__Activity__. All the lines below need to be transcribed exactly. Pictures get left out.
^^^^
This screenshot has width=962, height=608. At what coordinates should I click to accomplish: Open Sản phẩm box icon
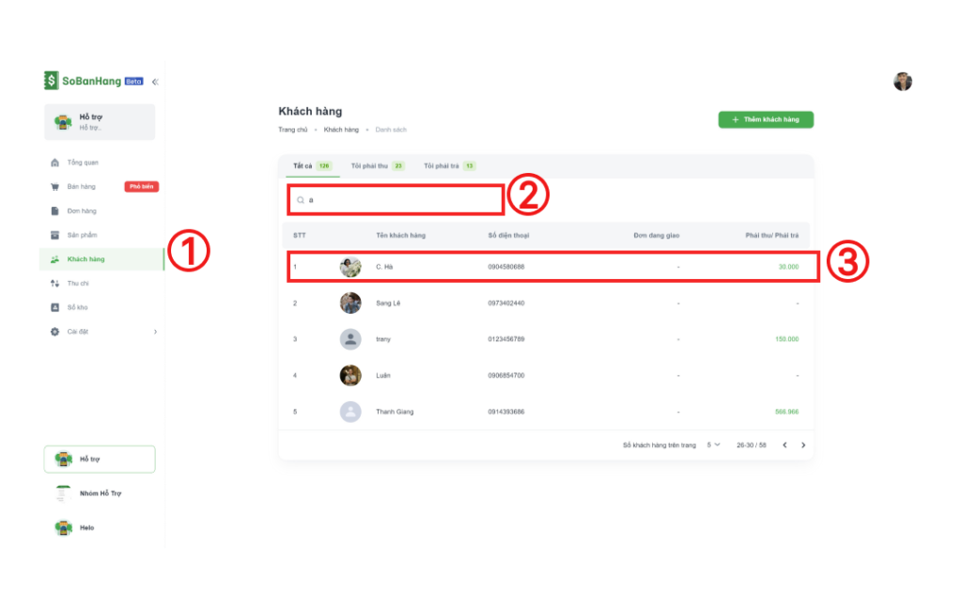pos(55,235)
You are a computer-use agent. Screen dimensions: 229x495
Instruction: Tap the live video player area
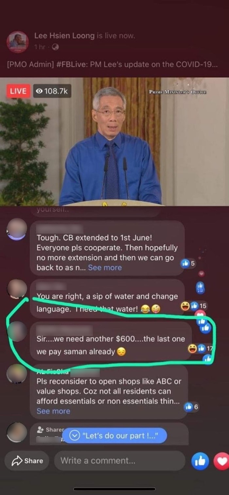coord(115,141)
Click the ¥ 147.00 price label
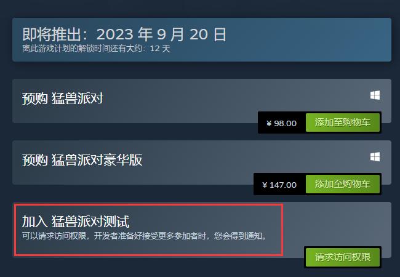The height and width of the screenshot is (277, 400). point(279,185)
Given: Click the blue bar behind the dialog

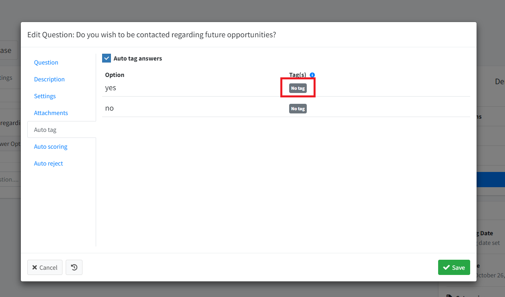Looking at the screenshot, I should coord(491,180).
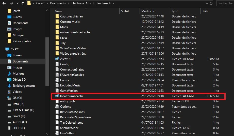Click the Vidéos icon in navigation pane

(x=9, y=92)
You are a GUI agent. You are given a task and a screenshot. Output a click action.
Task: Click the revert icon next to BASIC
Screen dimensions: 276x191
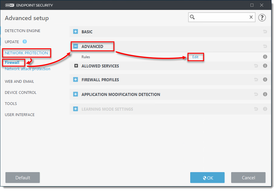point(265,31)
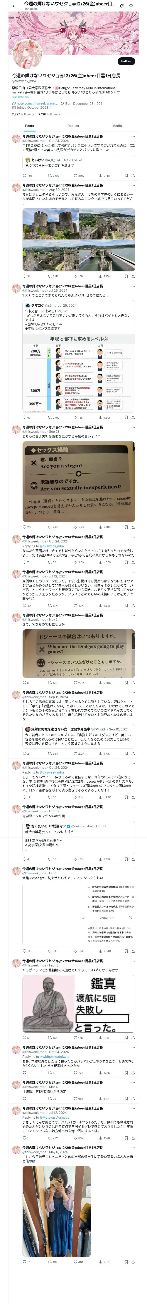
Task: Open the Posts tab
Action: (x=29, y=126)
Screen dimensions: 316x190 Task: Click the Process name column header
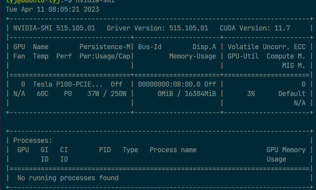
^^^^
__Written answer__.
This screenshot has width=962, height=608. At what coordinates should I click to accomplish: Open Sản phẩm box icon
pos(55,235)
You are a computer-use agent. Screen dimensions: 229x495
Instruction: Tap the live video player area
coord(115,141)
Click the ¥ 147.00 price label
The height and width of the screenshot is (277, 400). point(279,185)
Given: Click the blue bar behind the dialog

Looking at the screenshot, I should coord(491,180).
Click the Vidéos icon in navigation pane

(x=9, y=92)
You are a GUI agent. You are given a task and a screenshot. Output a click action.
Task: Click the revert icon next to BASIC
Screen dimensions: 276x191
point(265,31)
Task: Open the Posts tab
Action: (x=29, y=126)
Screen dimensions: 316x190 Task: Click the Process name column header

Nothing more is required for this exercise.